House of Sosta
Our story begins with a relationship that, at first glance, seemed perfect, promising, epic, and far deeper than anyone could have predicted.
Passionce, Empress of Poland, carried a secret from her past. A memory blurred by pain and smoke. A moment where her life had almost ended… and someone had saved it.
That someone was Sosa Sosta, the infamous American warlord, the blonde, and, white anomaly born from Colombian slaves, feared and loved in equal measure.
First Meeting
It was a cold night in Lviv.
Bombs screamed overhead, bullets stitched through the air, and the bodies of NPC soldiers lay scattered across the plazas. On one side of the city, Kisuke clashed with Aduch in yet another legendary duel.

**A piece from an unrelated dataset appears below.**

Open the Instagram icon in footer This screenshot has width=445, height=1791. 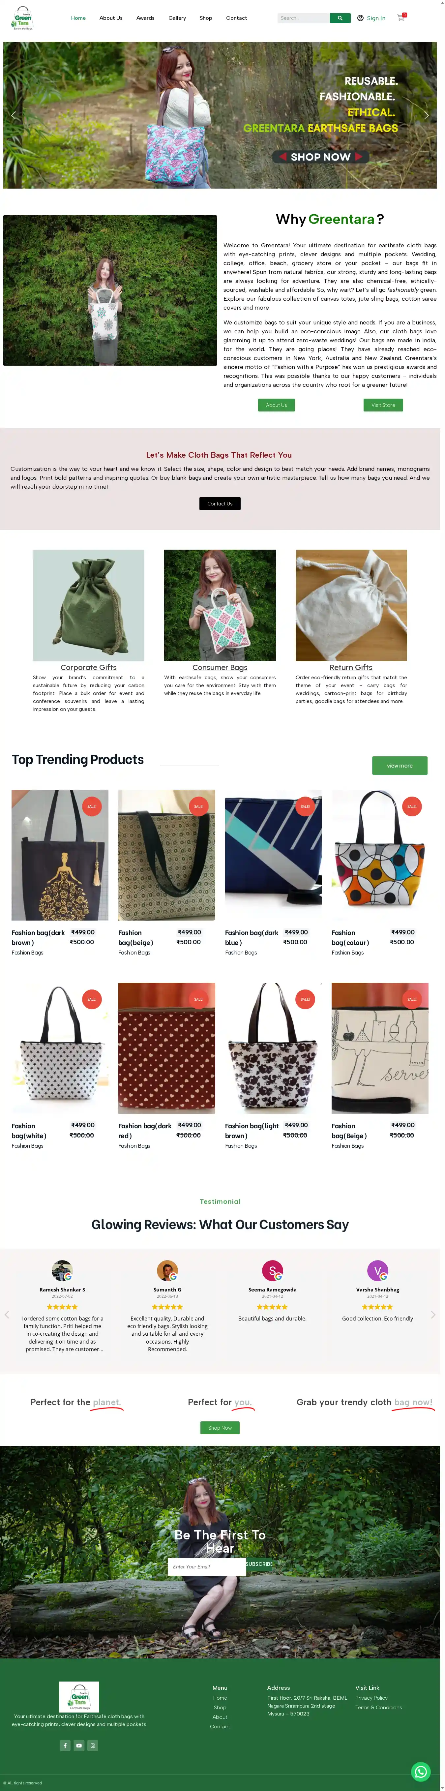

On the other, the Chilean and American brigades were being stalled by a sniper team entrenched in a ruined block.
Despite warnings of an unsafe airspace, Sosa ignored them. He trusted his skill. He knew what he was doing.
He dove in, unleashing an airstrike with Godma’s newest bombing models, powerful, devastating, but heavy and lacking stealth. The block vanished under fire and debris.
Then the sky answered back.
A phantom missile, (crafted by the Ghost of Forest), tore through the night and struck Sosa’s aircraft. The tanky Godma model held for a moment, then failed.
Sosa ejected.
As he parachuted down, the burning city below reflecting in his visor, he saw her:
A girl with purple hair, lying unconscious, a faint smile somehow still on her face. A steel rod pierced her leg.
He landed hard but alive.
He approached her.
He didn’t know her name.
He didn’t know her future.
He just saw someone who wasn’t supposed to die that night.
Sosa pulled the metal from her leg, bandaged her wound, and tried to stabilize her breathing. All around them, Polish voices grew louder, rescue teams or recovery squads.
A retreat order hit his walkie talkie.
He looked at the girl one last time, the only spark of beauty and hope in a land stripped of both, then forced himself to leave.
Devine intervention
Passionce awoke hours later among rubble and dust.
The last thing she remembered was the metal ripping through her leg and the world fading into white pain.
Her wound was wrapped.
The bleeding had stopped.
Someone had saved her.
But she had no idea who.
Months passed.
And the identity of her savior blurred into mystery.
Revelation
Against all odds, Passionce rose to power.
She became the first female President of Poland, the second female president in the entire history of the game (after Marina of the USA.)
When Sosa saw her appear on television, delivering hope to a nation that had forgotten what hope felt like, he froze.
The same smile.
The same face he had seen under the burning sky of Lviv.
He had saved her.
And she didn’t know.
Passionce herself wondered every night who had bandaged her, who had dragged her back from death’s door. She never expected the truth to come from the other side of the world.
The Truth Comes forward
It happened at an international summit months later.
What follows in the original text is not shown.